In Voron 3.0, the only data structure that we had was the B+Tree, we had multiple of those, and you could recurse them, but that was it. Data was stored in the following manner:
- Documents tree (key: document id, value: document JSON)
- Etag tree (key: etag, value: document key)
We had one B+Tree as the primary, which contained the actual data, and a number of additional indexes, which allow us to search on additional fields, then find the relevant data by looking up in the data tree.
This had two issues. The first was that our code needed to manually make sure that we were updating all the index trees whenever we updated/deleted/created any values. The second was that a scan over an index would result in the code first doing an O(logN) search over the index tree, then for each matching result it would do another lookup to the actual data tree.
In practice, this only showed up as a problem when you have over 200 million entries, in which case the performance cost was noticeable. But for that purpose, and for a bunch of other (which we’ll discuss in the next post) we made the following changes to Voron.
We now have 4 data structures supported.
- B+Tree – same as before, variable size key & value.
- Fixed Sized B+Tree – int64 key, and fixed size (can be configured at creation time) size of value. Same as the one above, but let's take advantage of various optimization when we know what the total size is.
- Raw data section – allow to store data and give an opaque id to access the data later.

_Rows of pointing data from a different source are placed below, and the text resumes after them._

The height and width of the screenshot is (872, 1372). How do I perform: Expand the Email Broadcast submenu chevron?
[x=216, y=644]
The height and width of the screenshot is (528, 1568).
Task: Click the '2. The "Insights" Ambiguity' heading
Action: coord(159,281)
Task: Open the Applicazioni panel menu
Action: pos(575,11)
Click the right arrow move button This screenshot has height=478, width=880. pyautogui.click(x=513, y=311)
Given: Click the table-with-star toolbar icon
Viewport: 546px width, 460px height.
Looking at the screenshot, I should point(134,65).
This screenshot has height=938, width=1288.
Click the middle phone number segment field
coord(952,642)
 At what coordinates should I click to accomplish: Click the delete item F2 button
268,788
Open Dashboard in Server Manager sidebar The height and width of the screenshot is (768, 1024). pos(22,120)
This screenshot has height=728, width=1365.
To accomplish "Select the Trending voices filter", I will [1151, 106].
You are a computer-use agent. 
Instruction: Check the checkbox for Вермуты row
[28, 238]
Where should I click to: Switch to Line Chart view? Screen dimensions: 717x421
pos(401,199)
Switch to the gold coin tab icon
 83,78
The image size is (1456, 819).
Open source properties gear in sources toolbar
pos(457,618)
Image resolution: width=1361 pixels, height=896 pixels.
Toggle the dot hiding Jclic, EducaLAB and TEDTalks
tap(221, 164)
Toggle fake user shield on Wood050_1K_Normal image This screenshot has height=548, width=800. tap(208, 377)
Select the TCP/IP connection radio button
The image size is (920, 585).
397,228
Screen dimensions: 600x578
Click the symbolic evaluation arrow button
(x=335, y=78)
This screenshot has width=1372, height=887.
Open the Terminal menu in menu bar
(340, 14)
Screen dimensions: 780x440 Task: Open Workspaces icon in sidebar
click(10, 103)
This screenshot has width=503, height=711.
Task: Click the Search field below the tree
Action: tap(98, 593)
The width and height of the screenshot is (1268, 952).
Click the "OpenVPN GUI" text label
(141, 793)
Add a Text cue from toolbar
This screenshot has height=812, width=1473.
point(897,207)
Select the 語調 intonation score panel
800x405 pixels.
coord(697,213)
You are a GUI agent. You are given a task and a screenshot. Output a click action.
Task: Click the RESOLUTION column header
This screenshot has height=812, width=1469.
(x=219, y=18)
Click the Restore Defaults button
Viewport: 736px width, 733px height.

- Table – combination of raw data sections with any number of indexes.
The raw data section is interesting, because it allows us to just ask it to store a bunch of data, and get an id back (int64), and it has an O(1) cost for accessing those values using the id.
We then use this id as the value in the B+Tree, which means that our structure now looks like this:
- Raw data sections – [document JSON, document JSON, etc]
- Documents tree (key: document id, value: raw data section id)
- Etags tree (key: etag, value: raw data section id)
So now, getting the results from the etags tree is an seek into the tree O(logN), and then just O(1) cost for each document that we need to get from there.
Another very important aspect is the fact that Voron is based on memory mapped files, which allows for some really interesting optimization opportunities. But, that will be the subject of the next post.